_EXERCISE_. In the material below, find every line containing "will" and copy that line.

_RECORDS SUPPLIED_.
--------------------
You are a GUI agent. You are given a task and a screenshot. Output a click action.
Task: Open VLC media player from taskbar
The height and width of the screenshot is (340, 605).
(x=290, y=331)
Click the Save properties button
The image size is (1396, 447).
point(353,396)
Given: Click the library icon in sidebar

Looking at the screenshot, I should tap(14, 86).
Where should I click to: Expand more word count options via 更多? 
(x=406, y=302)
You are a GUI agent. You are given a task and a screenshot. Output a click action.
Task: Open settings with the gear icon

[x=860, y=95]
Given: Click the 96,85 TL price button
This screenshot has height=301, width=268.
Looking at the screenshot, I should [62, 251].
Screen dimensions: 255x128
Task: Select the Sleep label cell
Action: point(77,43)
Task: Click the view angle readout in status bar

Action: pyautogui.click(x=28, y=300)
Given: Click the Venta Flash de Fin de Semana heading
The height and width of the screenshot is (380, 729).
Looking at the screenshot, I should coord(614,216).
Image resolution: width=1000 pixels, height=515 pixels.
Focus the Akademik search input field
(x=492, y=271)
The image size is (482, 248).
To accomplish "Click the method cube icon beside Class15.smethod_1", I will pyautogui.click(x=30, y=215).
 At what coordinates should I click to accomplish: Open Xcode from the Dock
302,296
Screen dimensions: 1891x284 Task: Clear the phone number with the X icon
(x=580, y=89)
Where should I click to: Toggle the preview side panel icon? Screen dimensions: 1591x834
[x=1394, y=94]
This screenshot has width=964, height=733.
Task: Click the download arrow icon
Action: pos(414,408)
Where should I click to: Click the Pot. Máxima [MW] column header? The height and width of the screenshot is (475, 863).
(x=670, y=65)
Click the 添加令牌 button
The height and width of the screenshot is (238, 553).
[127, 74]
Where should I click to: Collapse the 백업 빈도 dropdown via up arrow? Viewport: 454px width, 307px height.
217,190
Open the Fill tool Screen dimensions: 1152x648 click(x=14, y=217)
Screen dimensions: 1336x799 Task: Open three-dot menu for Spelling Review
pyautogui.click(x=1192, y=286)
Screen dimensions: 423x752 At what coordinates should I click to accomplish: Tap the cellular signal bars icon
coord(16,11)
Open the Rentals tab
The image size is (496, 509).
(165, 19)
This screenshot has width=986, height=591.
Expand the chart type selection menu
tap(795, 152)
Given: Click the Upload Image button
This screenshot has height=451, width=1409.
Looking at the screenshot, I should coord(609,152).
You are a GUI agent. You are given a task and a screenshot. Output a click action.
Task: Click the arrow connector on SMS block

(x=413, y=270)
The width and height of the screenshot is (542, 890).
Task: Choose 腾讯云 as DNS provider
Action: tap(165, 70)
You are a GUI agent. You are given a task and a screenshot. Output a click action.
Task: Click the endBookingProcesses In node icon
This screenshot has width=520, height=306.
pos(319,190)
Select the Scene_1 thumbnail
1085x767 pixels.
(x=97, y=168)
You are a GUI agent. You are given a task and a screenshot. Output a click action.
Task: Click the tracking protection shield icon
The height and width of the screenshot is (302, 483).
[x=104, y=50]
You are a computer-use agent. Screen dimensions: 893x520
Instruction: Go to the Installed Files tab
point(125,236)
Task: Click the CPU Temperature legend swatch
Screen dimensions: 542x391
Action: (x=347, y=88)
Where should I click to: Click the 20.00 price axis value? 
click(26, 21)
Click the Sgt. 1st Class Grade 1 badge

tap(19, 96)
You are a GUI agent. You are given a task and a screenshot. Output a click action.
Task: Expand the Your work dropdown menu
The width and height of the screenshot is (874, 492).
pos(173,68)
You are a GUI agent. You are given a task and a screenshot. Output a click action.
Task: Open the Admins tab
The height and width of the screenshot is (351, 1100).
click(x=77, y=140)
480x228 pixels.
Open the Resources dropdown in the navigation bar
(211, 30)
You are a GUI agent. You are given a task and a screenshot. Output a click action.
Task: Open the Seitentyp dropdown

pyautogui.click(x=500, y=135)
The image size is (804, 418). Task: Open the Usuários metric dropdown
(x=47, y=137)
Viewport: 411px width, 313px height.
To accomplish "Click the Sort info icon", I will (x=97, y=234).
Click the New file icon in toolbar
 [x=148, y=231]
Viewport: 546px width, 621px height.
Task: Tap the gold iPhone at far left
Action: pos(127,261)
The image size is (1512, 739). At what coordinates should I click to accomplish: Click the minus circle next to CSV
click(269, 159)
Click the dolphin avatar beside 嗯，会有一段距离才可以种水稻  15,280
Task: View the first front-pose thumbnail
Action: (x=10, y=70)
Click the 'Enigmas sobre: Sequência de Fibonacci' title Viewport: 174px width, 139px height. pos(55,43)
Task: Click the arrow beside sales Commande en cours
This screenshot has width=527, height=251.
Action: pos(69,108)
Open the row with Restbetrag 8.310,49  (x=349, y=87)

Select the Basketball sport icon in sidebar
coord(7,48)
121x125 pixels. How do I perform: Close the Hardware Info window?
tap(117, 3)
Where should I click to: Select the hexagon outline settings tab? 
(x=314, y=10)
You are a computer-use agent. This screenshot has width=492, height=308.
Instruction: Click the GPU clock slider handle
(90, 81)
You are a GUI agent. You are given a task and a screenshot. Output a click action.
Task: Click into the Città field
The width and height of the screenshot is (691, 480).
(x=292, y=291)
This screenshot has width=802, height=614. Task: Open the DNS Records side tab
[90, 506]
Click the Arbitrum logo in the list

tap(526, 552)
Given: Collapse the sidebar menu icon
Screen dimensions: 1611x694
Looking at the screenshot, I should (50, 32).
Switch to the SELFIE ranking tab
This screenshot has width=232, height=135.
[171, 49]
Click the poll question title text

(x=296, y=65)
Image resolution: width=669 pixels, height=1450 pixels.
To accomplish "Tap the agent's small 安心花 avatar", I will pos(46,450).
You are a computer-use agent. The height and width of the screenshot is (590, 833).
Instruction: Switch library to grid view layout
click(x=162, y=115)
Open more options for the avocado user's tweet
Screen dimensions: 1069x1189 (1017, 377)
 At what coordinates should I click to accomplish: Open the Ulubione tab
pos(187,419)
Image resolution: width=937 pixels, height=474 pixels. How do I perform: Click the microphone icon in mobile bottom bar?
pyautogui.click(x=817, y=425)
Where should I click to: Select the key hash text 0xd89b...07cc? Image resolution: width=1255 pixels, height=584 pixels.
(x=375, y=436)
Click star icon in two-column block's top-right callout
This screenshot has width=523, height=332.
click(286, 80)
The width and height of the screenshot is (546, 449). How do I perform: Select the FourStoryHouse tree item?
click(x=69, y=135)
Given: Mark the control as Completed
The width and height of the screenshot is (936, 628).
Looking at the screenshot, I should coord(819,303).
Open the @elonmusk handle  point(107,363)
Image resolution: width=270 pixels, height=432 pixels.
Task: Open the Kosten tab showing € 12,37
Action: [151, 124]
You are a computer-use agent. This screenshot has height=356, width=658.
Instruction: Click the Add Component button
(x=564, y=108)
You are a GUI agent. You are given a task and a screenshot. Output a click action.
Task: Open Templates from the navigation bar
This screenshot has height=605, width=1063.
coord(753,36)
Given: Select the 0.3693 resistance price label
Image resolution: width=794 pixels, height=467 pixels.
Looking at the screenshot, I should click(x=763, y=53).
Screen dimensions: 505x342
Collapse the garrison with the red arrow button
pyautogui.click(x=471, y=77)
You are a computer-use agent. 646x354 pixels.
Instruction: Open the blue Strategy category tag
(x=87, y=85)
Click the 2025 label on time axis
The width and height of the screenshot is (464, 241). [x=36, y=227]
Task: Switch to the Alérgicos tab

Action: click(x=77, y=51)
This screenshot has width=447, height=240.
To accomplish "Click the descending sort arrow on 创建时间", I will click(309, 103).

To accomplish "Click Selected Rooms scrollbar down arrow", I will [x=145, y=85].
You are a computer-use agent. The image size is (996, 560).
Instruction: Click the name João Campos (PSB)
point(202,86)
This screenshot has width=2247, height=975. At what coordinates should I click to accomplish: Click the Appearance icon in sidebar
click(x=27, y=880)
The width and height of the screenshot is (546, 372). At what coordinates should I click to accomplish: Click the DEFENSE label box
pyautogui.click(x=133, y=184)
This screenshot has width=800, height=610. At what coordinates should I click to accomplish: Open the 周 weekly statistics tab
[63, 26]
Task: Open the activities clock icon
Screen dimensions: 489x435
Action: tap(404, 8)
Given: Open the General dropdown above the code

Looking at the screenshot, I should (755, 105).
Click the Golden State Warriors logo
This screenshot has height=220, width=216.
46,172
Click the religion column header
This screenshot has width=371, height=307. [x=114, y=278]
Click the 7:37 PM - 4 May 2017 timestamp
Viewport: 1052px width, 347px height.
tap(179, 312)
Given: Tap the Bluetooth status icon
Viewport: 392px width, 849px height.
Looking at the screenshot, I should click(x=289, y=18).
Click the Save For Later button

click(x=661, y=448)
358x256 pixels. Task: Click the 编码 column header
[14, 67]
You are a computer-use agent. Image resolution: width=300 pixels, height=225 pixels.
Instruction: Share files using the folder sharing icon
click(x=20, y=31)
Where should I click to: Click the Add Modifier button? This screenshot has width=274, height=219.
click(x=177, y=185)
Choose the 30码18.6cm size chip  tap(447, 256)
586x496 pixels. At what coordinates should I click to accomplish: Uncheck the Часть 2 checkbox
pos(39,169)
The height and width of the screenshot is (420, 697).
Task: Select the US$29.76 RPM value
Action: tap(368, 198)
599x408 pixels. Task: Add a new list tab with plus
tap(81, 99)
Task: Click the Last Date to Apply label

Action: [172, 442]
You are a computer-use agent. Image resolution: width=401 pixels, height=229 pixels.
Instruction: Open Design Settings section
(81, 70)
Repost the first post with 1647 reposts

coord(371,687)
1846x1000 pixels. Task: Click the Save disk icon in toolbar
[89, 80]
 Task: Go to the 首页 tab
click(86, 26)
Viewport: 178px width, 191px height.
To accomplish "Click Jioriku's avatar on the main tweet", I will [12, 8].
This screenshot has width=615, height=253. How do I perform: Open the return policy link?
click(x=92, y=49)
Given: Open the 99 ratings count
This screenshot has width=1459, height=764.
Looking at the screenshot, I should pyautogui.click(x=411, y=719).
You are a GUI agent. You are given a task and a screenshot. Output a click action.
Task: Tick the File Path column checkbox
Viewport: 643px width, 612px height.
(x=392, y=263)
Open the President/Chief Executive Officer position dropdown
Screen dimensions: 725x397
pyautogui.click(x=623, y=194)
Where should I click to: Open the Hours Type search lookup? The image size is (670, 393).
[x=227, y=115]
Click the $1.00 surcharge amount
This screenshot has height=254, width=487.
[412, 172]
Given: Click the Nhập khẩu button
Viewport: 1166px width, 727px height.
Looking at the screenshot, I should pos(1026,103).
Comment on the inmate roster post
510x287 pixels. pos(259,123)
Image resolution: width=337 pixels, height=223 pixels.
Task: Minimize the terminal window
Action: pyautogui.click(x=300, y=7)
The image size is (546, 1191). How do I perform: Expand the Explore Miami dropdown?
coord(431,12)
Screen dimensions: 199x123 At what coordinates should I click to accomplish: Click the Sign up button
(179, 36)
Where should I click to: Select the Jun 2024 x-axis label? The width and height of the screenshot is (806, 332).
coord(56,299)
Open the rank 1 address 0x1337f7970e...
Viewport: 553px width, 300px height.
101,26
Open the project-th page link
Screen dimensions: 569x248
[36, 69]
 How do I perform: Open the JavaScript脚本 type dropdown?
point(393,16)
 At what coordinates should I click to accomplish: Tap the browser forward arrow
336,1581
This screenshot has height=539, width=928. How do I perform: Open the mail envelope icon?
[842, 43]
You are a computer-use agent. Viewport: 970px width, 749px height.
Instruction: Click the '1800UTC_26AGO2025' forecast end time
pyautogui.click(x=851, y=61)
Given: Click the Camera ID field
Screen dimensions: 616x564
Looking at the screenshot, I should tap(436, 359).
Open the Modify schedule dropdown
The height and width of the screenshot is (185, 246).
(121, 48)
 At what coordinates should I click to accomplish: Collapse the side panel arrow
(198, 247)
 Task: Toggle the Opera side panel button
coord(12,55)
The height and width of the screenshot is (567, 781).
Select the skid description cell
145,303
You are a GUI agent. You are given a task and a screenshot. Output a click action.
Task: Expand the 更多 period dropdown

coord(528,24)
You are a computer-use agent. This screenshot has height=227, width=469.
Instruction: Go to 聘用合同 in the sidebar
--------------------
_EXERCISE RESULT_.
To accomplish "Click the method cube icon beside Class15.smethod_1", I will pyautogui.click(x=30, y=215).
To accomplish "Click the Sort info icon", I will (x=97, y=234).
To accomplish "Tap the agent's small 安心花 avatar", I will pos(46,450).
To accomplish "Click the descending sort arrow on 创建时间", I will click(309, 103).
To accomplish "Click Selected Rooms scrollbar down arrow", I will [x=145, y=85].
To accomplish "Click Jioriku's avatar on the main tweet", I will [12, 8].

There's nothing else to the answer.